3 PNS Wonogiri Tersangka Kasus Pungli Prona Pasti Dipecat

JPU Kejari Wonogiri bersama penyidik Satreskrim Polres Wonogiri menghitung uang barang bukti kasus pungli prona di Kantor Kejari, Rabu (6/2/2019) lalu. (Istimewa - Humas Polres Wonogiri)
09 Februari 2019 09:30 WIB Rudi Hartono Wonogiri Share :

Solopos.com, WONOGIRI -- Pemerintah Kabupaten (Pemkab) Wonogiri memastikan akan memecat tiga pegawai negeri sipil (PNS) yang terlibat kasus pungutan liar (pungli) Program Nasional Agraria (Prona) Kecamatan Tirtomoyo 2016.

Pemecatan akan dilakukan jika mereka divonis bersalah dan putusan hakim sudah berkekuatan hukum tetap (inkracht).

Pelaksana tugas (Plt) Kepala Badan Kepegawaian Daerah (BKD) Wonogiri, Lakso Haryoto, saat ditemui Solopos.com di kantornya, Jumat (8/2/2019), mengatakan sanksi yang setimpal dengan perbuatan PNS terlibat kejahatan jabatan atau kejahatan yang berhubungan dengan jabatan, seperti pungli atau korupsi, adalah pemberhentian tidak dengan hormat (PTDH) atau dipecat.

Hal itu sesuai Pasal 87 ayat (4) UU No. 5/2014 tentang Aparatur Sipil Negara (ASN). Dia memastikan sanksi tegas itu akan diterapkan kepada tiga PNS yang kini menjadi tersangka kasus dugaan pungli Prona Kecamatan Tirtomoyo 2016.

Hal itu jika mereka dijatuhi pidana penjara dan putusan hakim sudah berkekuatan hukum tetap. Tersangka meliputi eks Camat Tirtomoyo yang sekarang Sekretaris Camat (Sekcam) Batuwarno, Joko Prihartanto, 49; eks Sekcam Tirtomoyo yang sekarang Sekcam Nguntoronadi, Widodo, 52; dan anggota staf Pemerintah Kecamatan Tirtomoyo, Nur Kholis, 47.

“Walau nanti misalnya putusannya pidana penjara sehari saja, sanksinya tetap PTDH. Sebelumnya, Pak Joko yang menjadi aktor utama kasus itu sudah diberi sanksi penurunan jabatan. Saat kasus terjadi dia sebagai camat. Setelah ditetapkan sebagai tersangka dia dimutasi menjadi Sekcam [Sekretaris Camat] Batuwarno,” kata Lakso yang juga Kabid Mutasi dan Pengembangan Aparatur BKD Wonogiri.
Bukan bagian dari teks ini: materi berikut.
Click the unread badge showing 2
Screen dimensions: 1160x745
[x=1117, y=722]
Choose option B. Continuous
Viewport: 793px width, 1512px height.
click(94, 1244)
Menurut dia, secara kedinasan, penurunan jabatan yang diterima Joko sudah termasuk sanksi berat. Sementara Widodo dipindah ke kecamatan lain dari sebelumnya di Tirtomoyo ke Nguntoronadi tanpa ada penurunan jabatan.

Nur Kholis tetap ditempatkan di posisi yang sama. Lakso menyebut jabatan atau golongan Widodo dan Nur Kholis tidak diturunkan karena peran keduanya turut serta.

“Selama menjalani proses hukum kalau memang mereka ditahan, gaji mereka hanya akan diberikan 50 persen. Informasinya kejaksaan [Kejaksaan Negeri Wonogiri] sudah menahan mereka. Kami masih menunggu surat penahanan dari kejaksaan. Surat itu yang akan menjadi dasar,” imbuh Lakso.

Dia sangat menyesalkan PNS di lingkungan Pemkab Wonogiri masih ada yang terlibat kasus hukum. Hal tersebut menjadi preseden buruk bagi PNS lainnya yang secara otomatis membuat citra negatif Pemkab Wonogiri.

Lakso sudah merencanakan membuat program pembinaan secara menyuluruh agar para PNS memiliki integritas dan dedikasi tinggi. Penelusuran Solopos.com, ketiga PNS dijerat dengan Pasal 11 dan Pasal 12 huruf e UU No. 20/2001 perubahan atas UU No. 31/1999 tentang Pemberantasan Tindak Pidana Korupsi (Tipikor).

Ancaman pidana dalam Pasal 11 maksimal lima tahun penjara atau denda maksimal Rp250 juta. Sementara ancaman pidana Pasal 12 maksimal penjara seumur hidup atau maksimal 20 tahun dan denda maksimal Rp1 miliar.